目的:初步探讨人胚胎生殖系细胞的分离与体外培养.方法:体外分离人胚胎生殖嵴和肠系膜组织,按单纯机械分离、酶消化分离、二者结合法及是否有饲养层将组织分为5种不同的方式培养后,用碱性磷酸酶标记,计数阳性克隆并进行比较.结果:酶消化法培养所获得的克隆较单纯机械分离方法多,原代培养时种植到饲养层上效果较好.将分离到的组织用0.25％胰酶消化3 min,种植到丝裂霉素C处理过的小鼠胚胎成纤维细胞上培养3 d,挑取克隆传代,在第10天形成30.7 个阳性克隆,显著高于其他方法获得的阳性克隆数.用碱性磷酸酶标记的细胞(克隆)具有多样性,细胞胞体为圆形,分为有突起和无突起两种;阳性细胞克隆呈圆球形、条带形和块形,与周围细胞分界清楚.结论:人胚胎体内的微环境限制生殖系细胞的体外扩增培养,原代培养需要在饲养层上进行且宜用酶消化法尽早传代.
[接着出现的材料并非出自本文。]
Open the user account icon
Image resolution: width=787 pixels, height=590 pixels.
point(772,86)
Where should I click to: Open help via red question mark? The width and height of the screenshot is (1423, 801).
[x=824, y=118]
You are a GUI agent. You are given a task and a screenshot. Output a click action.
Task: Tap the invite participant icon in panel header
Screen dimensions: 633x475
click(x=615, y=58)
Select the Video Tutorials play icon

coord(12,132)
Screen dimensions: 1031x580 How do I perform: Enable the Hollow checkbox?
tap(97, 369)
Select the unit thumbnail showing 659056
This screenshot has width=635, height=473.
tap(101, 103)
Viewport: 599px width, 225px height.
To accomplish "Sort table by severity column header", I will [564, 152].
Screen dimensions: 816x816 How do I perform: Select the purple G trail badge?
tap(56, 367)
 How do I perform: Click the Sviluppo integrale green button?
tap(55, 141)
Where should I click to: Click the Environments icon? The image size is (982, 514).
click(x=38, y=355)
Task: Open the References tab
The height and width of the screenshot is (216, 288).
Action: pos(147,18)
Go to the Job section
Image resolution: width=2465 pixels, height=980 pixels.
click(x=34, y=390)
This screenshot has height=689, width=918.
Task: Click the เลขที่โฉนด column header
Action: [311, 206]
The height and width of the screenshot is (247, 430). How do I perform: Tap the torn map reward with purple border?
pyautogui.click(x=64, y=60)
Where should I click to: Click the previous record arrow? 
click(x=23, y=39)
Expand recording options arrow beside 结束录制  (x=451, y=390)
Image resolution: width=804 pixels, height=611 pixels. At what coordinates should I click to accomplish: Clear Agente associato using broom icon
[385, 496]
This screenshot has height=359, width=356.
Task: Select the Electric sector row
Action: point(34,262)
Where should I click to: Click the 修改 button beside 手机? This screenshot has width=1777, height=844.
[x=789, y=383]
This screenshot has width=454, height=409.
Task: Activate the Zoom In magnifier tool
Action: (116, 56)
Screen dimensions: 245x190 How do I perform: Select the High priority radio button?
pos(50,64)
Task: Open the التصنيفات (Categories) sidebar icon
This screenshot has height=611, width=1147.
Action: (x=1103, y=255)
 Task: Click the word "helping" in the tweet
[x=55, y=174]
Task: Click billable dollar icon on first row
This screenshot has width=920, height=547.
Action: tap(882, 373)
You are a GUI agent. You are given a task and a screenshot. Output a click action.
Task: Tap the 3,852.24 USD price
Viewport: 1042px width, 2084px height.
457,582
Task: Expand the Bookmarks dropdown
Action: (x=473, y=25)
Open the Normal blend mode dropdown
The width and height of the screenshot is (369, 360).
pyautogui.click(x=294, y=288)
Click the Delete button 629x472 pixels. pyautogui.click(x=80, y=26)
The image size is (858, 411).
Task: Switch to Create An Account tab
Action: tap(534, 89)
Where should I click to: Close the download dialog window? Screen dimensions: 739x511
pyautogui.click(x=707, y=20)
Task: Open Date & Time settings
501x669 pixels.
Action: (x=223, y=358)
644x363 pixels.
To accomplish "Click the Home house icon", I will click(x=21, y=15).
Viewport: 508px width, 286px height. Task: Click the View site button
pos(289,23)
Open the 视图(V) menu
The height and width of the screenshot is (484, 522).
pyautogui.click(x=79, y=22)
Isolation and cultivation of human embryonic germ cells

Objective:To study the isolation and in vitro cultivation of human embryonic germ cells. Methods:Human embryonic tissues containing genital ridges and dorsal mesenteries were isolated and then cultured in 5 different patterns: simple mechanical disaggregation,trysinization, combination of the former 2 and with/without feeder cells. Alkaline phosphatase (AP) activity was used as detection marker and positive clones were counted. Feasibility of different patterns was estimated. Results: More clones were found when treated with trypsinization than with the other 2 methods,and it was better when transplanted on feeder cells in primary culture. The 4th method was the best,in which the tissues were incubated with 0.25% trypsin for 3 min and then cultured on a mouse fibroblast feeder layer mitotically inactivated for 3 d.Clones were picked out and passaged and 30.7 clones were found after cultured for 10 d. The cells with high level of AP activity were of multiformity; cell body was round with or without dendrites. Positive cell clones were spherical, strapping and patch with a significant ambit. Conclusion:Human embryonic microenvironment in vivo restricts germ cells from proliferating in vitro . Feeder cells should be plated in primary culture and the culture should be passaged by trypsinization as early as possible.